Papapietro v. Bristol, 4674 CRB-6-03-6 (May 3, 2004).
CRB affirmed commissioner’s award ordering the Second Injury Fund to pay for claimant’s residence in an assisted care facility and some hours per day for nursing care. Claimant sustained a compensable back injury and underwent unsuccessful back surgeries. Claimant’s spine deteriorated and claimant became wheelchair dependent and unable to live independently. Claimant appealed contending the trier erred in failing to award 24 hour/7 day per week in home care and in failing to order the Fund to pay for an equivalent facility in the event the claimant’s current living facility was unable to provide care. CRB affirmed the trier’s finding as to his present living situation as it was a factual determination to be made by the trial commissioner. CRB additionally dismissed claimant’s appeal contending the trier erred in failing to order the Fund to provide care on the basis of some subsequent future condition. CRB held it was not required to rule on hypothetical situations. See also, Papapietro, § 31-301, Appeal procedure, § 31-301. Factual findings.
Schenkel v. Richard Chevrolet, Inc., 4639 CRB-8-03-3 (March 12, 2004).
Claimant retains right to seek medical treatment throughout life of claim absent execution and approval of full and final settlement. See also, Schenkel, § 31-295(c), § 31-301. Factual findings, § 31-307, § 31-308(b), § 31-349.
Bernardo v. Capri Bakery, 4570 CRB-3-02-9 (February 10, 2004).

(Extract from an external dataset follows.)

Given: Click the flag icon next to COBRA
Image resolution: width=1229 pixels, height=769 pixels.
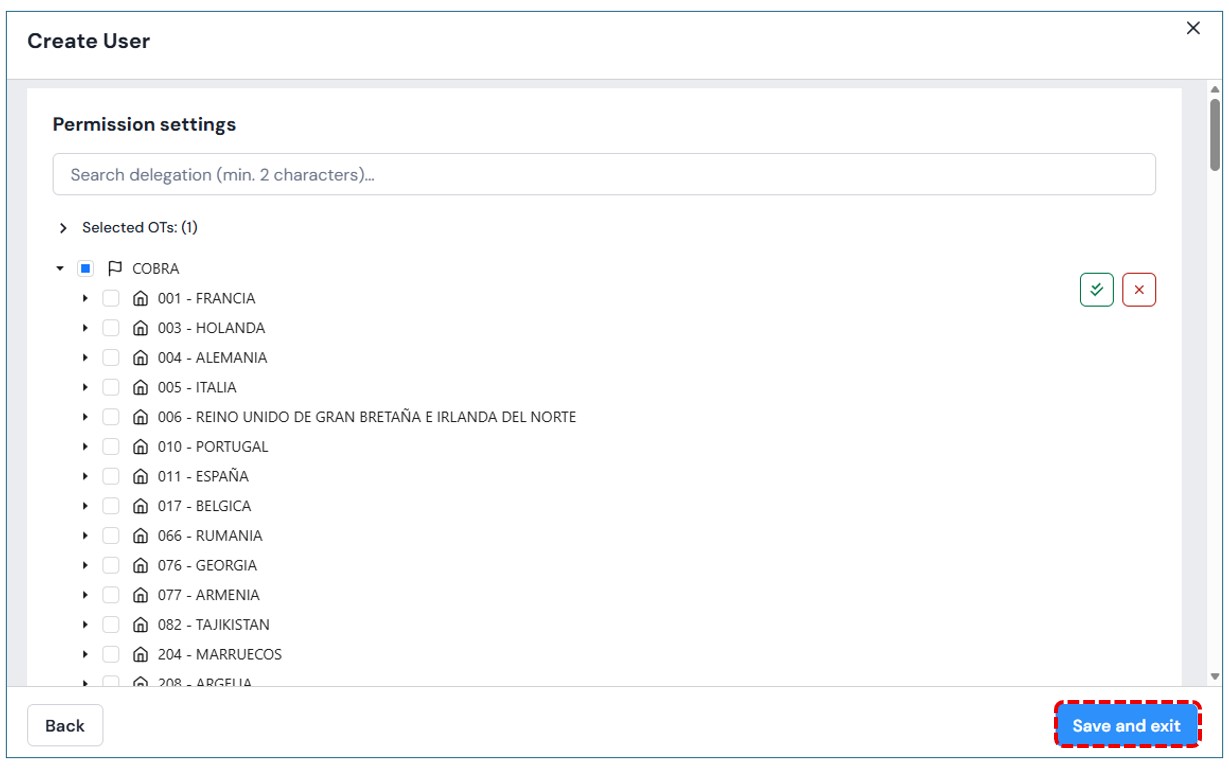Looking at the screenshot, I should pyautogui.click(x=115, y=268).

CRB affirmed trier’s order that the respondents pay for pain management and psychological treatment for claimant’s depression. Trier found claimant’s depression was related to his work injury and his subsequent back surgeries and thus authorized treatment. See also, Bernardo, § 31-301. Factual findings and § 31-300.
Murray v. Mass Mutual Life Ins. Co., 4590 CRB-1-02-11 (November 20, 2003).
No error in failure to authorize treatment of out-of-state doctor where respondents did not accept compensability of cubital tunnel syndrome. Obligation of claimant to obtain referral and to adhere to approved list of physicians under § 31-280(10) only attaches to claims in which respondents have provided treatment required by § 31-294d(a). See also, Murray, § 31-296. Voluntary agreements (discontinuance of payments), § 31-300, § 31-301. Factual findings, § 31-307, § 31-308(a).
Carroll v. Flattery’s Landscaping, Inc., 4499 CRB-8-02-2 (March 25, 2003).
CRB affirmed trier’s ruling that medical treatments by physical therapist were palliative rather than curative. Trier had discretion to credit opinion of independent medical examiner that expressed doubt as to origin of pain symptoms, and indicated that further medical treatment would be of no benefit. CRB explained that respondents properly used Form 43 to contest liability for further treatment, rather than Form 36. See, Carroll, § 31-296. Voluntary agreements (discontinuance of payments).
Beaudry v. Uniroyal, 4505 CRB-5-02-3 (March 5, 2003), appeal dismissed, A.C. 24046 (June 6, 2003).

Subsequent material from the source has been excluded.